Archived lectures from undergraduate course on stochastic simulation given at Arizona State University by Ted Pavlic
Tuesday, November 26, 2019
Lecture L: Course Wrap Up (2019-11-26) – VRT Summary and Closing Course Comments
This lecture opens with a visual summary of four popular variance reduction techniques (VRTs), namely: common random numbers (CRN), antithetic variates (AV), importance sampling, and control variates. It then closes with a few concluding remarks about the IEE 475 course.
Thursday, November 21, 2019
Lecture K2: Variance Reduction Techniques, Part 2 (2019-11-21) – Antithetic Variates and Importance Sampling
This lecture covers Variance Reduction Techniques (VRT) for stochastic simulation, covering: Common Random Numbers (CRNs), Control Variates (CVs), Antithetic Variates (AVs), and Importance Sampling. The lecture mainly focuses on AVs and Importance sampling with an overview of CRN and CV topics covered in Part 1 of this lecture.

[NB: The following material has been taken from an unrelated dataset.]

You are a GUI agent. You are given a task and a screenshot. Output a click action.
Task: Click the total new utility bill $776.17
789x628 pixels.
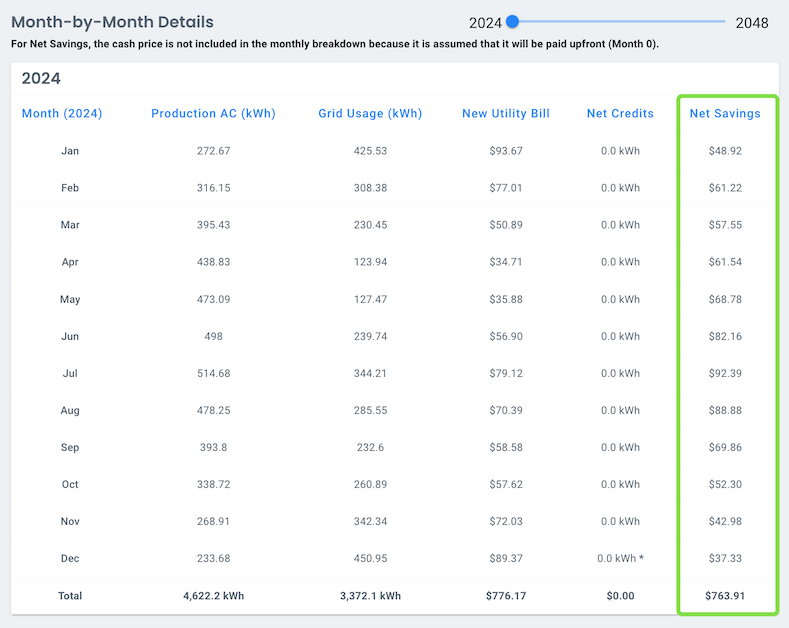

Tuesday, November 19, 2019
Lecture K1: Variance Reduction Techniques, Part 1 (2019-11-19) – CRN and Control Variates
This lecture introduces the use of Variance Reduction Techniques (VRT), which combine tools from statistical experiment design with the idiosyncrasies of stochastic simulation studies to reduce the number of replications needed to make inferences by controlling sources of variance. This lecture primarily focuses on Common Random Numbers (CRN) and Control Variates.
Thursday, November 14, 2019
Lecture J4: Estimation of Relative Performance (2019-11-14)
In this lecture, we solidify our geometric understanding of a confidence interval and further reinforce why interval estimation should always be preferred over point estimates. Some linear regression examples (with confidence intervals on regression coefficients) are demonstrated using data from the scientific literature. We then cover how to generate confidence intervals for 2-sample tests and use those pairwise confidence intervals with other techniques to do ranking and selection of more than 2 models within a simulation study. Thus, the main focus of this lecture is methods for comparing and contrasting among two-to-many simulation models.
Tuesday, November 12, 2019
Lecture J3: Estimation of Absolute Performance, Part 3 - Steady-State Simulations (2019-11-12)
This lecture stresses the importance of interval estimation over point estimation and demonstrates both how to interpret interval estimates as well as how the size of the intervals will change with sampling and variance parameters. It then concludes with discussion of how to avoid initialization bias in steady-state simulation models of non-terminating systems, making use of intelligent initialization, warm-up periods, and batch means.
Thursday, November 7, 2019
Lecture J2: Estimation of Absolute Performance, Part 2 - Transient Simulations (2019-11-07)
This lecture reviews content from Lecture J1 on point estimators, estimator bias, interval estimation of means and quantiles, and the relationship between confidence intervals on means and t-tests. It also gives an introduction to data output facilities in Arena for stochastic simulation.
Tuesday, November 5, 2019
Lecture J1: Estimation of Absolute Performance, Part 1 (2019-11-05)
This lecture re-hashes the rationale behind the Student's t-test, the Chi-squared test, and methods in hypothesis testing in general (both parametric and non-parametric). It then discusses issues in taking data both across simulation replications and within simulation replications and introduces the concepts of non-terminating systems (and their steady-state simulation models) and terminating systems (and their transient simulation models). Finally, how these ideas are implemented in Arena is demonstrated. The rest of the Arena demonstration will be continued in the next lecture.